**WHAT TO DO**
Could you rewrite everything in the data from the line containing "This screenshot has width=249, height=178." down to the line containing "Looking at the screenshot, I should tap(504, 21)." as a Markdown table with columns Row and Line, omitting blank lines?

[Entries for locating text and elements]
((

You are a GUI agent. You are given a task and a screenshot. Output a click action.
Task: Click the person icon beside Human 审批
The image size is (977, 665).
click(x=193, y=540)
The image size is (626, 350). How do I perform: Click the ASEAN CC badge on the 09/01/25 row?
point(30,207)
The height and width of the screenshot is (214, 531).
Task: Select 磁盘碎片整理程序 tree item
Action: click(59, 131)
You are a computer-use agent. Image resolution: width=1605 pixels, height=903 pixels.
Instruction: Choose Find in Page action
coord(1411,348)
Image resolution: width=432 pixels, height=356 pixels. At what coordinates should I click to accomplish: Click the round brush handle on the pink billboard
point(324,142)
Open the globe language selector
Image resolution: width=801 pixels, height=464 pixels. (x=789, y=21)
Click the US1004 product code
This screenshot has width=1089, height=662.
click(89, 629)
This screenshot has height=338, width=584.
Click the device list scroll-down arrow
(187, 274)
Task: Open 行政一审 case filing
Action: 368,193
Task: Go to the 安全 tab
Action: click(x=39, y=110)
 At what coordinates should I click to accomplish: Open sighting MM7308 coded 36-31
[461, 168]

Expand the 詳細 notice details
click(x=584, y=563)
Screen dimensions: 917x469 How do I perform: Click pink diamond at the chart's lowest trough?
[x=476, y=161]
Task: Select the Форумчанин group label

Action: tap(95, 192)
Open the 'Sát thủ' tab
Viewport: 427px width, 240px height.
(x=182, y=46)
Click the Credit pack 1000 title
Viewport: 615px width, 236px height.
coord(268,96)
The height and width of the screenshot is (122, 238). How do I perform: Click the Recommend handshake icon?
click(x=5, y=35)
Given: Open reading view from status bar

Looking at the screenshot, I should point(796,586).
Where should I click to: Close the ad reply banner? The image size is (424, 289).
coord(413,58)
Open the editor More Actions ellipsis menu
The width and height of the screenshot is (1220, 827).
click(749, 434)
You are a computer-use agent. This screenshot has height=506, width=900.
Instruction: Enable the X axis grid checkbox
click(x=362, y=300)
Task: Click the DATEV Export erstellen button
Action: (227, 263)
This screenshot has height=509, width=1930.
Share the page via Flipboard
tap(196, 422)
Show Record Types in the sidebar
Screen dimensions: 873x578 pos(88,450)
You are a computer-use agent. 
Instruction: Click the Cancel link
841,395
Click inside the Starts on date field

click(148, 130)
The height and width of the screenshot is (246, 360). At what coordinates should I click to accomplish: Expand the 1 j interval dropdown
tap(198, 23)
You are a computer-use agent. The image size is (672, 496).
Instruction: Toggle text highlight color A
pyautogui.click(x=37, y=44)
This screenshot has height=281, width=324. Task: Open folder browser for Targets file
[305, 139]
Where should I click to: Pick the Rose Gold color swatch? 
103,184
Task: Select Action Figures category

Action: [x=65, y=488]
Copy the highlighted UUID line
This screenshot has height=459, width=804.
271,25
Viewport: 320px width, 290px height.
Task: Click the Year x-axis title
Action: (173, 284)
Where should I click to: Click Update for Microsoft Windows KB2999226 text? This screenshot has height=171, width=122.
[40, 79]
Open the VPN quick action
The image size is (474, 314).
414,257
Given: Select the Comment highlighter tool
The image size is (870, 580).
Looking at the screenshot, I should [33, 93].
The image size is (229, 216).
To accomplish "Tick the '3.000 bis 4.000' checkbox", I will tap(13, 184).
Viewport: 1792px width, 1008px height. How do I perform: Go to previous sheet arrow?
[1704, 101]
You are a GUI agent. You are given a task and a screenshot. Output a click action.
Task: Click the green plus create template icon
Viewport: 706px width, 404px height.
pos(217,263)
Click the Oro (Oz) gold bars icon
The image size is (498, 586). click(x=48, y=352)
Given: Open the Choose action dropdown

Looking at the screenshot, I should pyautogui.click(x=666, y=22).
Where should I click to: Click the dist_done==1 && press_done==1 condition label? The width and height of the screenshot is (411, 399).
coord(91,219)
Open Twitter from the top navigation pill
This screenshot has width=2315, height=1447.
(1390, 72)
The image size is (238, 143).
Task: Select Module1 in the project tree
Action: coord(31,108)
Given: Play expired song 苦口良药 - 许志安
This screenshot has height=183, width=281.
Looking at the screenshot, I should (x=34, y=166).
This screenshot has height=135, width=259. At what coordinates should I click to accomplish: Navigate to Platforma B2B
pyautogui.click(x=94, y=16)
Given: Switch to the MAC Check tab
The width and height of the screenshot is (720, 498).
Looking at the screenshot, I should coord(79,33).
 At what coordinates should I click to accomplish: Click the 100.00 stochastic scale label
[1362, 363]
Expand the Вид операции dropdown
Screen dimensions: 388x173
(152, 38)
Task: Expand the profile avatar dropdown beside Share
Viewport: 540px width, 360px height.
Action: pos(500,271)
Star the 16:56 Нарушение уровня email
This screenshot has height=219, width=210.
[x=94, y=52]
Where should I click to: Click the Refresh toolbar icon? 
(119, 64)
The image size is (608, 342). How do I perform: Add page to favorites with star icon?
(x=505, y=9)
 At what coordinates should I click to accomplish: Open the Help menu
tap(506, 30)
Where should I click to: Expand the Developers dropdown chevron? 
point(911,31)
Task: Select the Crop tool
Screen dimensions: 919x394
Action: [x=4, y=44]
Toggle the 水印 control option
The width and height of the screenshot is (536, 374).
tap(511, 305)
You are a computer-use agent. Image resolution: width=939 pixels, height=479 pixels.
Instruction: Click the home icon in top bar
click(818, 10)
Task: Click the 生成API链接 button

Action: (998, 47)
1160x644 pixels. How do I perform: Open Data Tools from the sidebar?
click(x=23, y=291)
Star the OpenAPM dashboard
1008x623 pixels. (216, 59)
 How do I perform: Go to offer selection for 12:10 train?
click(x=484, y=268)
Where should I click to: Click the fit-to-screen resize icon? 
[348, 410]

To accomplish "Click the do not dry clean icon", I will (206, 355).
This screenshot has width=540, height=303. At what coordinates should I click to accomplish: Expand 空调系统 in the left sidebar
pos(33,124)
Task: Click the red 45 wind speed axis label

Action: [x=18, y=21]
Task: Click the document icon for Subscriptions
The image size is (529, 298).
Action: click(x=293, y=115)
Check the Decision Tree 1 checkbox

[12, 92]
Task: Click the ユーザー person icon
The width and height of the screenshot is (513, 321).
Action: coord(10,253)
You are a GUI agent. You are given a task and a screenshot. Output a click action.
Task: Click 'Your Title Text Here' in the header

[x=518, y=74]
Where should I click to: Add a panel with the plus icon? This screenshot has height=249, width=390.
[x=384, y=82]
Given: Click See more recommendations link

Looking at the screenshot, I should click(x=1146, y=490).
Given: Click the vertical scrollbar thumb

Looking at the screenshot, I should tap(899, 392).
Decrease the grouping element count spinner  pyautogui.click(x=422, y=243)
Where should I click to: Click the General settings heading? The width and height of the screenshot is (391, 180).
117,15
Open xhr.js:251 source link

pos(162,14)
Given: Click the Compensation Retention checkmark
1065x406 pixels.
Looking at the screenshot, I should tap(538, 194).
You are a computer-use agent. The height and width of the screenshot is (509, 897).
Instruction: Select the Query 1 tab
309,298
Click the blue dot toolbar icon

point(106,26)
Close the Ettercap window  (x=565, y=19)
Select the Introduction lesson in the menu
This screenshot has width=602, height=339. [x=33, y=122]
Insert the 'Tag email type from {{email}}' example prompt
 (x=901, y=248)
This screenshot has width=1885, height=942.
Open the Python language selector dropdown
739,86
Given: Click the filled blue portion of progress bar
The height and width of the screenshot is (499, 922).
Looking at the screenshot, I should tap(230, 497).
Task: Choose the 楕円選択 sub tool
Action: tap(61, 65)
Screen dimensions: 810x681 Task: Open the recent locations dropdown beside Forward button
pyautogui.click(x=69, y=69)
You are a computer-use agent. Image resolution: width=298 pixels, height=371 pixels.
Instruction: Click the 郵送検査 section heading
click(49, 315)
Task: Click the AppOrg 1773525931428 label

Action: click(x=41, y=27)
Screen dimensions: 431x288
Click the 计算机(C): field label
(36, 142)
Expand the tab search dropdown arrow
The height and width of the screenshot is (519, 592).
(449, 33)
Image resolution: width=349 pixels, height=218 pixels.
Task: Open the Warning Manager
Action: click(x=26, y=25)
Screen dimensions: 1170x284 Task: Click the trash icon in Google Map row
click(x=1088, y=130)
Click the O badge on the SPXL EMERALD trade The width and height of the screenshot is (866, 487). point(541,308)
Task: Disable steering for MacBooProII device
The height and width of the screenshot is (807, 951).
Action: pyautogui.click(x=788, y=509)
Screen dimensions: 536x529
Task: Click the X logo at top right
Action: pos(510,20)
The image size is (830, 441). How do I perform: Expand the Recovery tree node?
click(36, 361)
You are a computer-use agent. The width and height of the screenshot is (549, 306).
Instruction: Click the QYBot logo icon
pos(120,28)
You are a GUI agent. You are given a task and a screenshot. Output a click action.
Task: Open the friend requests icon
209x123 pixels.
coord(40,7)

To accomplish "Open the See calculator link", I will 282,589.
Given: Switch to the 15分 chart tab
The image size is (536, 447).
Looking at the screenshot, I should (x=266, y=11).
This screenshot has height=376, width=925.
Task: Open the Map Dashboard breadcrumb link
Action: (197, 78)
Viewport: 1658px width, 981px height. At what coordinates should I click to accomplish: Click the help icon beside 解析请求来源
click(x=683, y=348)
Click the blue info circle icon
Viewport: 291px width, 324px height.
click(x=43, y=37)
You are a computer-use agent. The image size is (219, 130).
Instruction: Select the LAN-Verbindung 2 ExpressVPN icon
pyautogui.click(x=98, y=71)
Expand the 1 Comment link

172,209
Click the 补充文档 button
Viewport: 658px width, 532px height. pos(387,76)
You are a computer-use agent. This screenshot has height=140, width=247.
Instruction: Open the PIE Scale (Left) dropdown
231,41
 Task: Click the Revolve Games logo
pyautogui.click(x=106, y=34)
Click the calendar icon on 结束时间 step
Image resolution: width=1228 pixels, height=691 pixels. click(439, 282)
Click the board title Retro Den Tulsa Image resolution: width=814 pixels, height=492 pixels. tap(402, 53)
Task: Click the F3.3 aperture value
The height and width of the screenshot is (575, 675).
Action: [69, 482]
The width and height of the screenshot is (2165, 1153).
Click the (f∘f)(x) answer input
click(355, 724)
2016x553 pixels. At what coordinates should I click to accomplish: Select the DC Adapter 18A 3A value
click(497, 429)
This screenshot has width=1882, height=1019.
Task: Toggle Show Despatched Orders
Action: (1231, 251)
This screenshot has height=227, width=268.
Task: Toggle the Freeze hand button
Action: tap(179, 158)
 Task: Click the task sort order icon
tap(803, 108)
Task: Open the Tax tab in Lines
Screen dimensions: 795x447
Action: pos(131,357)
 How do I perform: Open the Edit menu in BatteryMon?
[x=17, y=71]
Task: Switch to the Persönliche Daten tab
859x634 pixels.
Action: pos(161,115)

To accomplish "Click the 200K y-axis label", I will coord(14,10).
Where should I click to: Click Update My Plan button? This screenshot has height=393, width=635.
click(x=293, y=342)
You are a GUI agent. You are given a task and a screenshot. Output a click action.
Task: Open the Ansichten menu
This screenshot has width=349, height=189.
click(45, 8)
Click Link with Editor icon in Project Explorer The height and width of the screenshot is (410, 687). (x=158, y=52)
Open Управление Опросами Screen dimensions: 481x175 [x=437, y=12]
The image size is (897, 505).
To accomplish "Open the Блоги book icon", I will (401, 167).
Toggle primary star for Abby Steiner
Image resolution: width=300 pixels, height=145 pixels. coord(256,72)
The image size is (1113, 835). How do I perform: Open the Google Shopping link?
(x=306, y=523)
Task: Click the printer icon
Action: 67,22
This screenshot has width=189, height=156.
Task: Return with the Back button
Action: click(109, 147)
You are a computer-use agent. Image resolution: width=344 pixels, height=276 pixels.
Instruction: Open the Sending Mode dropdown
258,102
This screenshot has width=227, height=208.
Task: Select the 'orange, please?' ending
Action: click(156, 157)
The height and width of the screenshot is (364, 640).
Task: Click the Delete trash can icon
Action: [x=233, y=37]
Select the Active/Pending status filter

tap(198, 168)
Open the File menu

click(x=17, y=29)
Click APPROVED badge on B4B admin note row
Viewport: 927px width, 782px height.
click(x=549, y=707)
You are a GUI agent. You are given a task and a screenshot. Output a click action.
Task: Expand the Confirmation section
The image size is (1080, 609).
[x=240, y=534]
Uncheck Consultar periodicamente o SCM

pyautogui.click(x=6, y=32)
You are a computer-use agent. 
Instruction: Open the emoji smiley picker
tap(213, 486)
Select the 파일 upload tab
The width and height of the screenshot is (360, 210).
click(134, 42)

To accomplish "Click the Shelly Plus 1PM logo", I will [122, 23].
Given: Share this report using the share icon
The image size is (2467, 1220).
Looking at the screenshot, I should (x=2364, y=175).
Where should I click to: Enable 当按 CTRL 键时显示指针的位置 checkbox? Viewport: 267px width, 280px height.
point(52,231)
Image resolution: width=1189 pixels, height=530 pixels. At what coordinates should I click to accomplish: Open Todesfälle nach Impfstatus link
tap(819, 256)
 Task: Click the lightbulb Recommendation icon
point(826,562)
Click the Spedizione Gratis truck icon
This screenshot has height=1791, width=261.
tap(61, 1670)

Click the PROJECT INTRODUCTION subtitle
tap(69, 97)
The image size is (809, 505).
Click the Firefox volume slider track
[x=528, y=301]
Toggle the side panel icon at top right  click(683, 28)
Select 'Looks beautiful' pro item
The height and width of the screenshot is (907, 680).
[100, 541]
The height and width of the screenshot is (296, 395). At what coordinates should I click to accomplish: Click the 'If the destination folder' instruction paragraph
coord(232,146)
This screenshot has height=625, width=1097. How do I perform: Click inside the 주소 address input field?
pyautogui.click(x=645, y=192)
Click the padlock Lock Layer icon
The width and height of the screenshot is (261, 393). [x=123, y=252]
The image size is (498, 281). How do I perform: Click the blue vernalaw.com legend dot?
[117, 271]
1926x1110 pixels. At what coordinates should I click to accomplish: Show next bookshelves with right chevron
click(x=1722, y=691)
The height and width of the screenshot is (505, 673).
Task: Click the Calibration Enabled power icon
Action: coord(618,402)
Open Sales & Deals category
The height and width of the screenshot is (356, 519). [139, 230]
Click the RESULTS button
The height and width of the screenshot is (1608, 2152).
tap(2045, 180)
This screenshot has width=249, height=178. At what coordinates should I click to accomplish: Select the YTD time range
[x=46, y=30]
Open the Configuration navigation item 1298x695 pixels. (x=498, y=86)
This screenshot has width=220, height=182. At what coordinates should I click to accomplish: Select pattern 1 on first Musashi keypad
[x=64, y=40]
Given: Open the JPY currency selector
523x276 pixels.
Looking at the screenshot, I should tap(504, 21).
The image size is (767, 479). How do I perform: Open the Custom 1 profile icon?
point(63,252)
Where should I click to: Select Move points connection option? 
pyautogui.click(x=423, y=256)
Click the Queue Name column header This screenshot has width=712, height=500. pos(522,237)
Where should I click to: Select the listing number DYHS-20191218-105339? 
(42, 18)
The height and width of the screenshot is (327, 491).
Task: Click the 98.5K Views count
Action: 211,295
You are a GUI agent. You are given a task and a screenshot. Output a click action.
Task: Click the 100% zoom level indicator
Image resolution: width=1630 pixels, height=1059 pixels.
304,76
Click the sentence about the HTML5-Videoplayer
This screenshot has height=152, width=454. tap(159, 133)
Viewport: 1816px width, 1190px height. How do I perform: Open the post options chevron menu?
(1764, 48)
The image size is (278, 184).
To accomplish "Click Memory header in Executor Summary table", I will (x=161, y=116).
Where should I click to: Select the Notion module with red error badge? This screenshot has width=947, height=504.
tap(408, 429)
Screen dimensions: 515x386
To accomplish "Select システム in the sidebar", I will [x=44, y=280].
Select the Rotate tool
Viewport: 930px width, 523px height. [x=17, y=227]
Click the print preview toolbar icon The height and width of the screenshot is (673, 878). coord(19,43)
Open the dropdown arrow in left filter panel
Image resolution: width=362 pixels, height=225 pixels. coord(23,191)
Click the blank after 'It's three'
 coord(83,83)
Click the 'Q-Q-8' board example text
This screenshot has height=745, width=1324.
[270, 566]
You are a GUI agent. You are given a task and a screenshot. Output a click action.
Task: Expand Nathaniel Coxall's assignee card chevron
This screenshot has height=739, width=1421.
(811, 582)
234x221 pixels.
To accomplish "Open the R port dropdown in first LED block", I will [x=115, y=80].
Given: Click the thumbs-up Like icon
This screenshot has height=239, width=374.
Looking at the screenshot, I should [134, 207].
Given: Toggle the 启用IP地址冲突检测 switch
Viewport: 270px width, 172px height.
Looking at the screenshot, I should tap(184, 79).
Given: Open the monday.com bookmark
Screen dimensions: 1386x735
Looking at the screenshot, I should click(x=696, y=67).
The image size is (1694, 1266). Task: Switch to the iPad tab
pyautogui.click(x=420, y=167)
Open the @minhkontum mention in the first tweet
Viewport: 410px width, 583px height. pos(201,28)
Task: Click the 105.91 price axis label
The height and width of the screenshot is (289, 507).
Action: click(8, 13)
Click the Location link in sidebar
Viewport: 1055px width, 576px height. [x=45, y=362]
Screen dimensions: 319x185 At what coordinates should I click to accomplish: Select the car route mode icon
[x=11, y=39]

))

**OUTPUT FOR THIS EXERCISE**
| Row | Line |
|---|---|
| 1 | This screenshot has width=249, height=178. At what coordinates should I click to accomplish: Select the YTD time range |
| 2 | [x=46, y=30] |
| 3 | Open the Configuration navigation item 1298x695 pixels. (x=498, y=86) |
| 4 | This screenshot has width=220, height=182. At what coordinates should I click to accomplish: Select pattern 1 on first Musashi keypad |
| 5 | [x=64, y=40] |
| 6 | Given: Open the JPY currency selector |
| 7 | 523x276 pixels. |
| 8 | Looking at the screenshot, I should tap(504, 21). |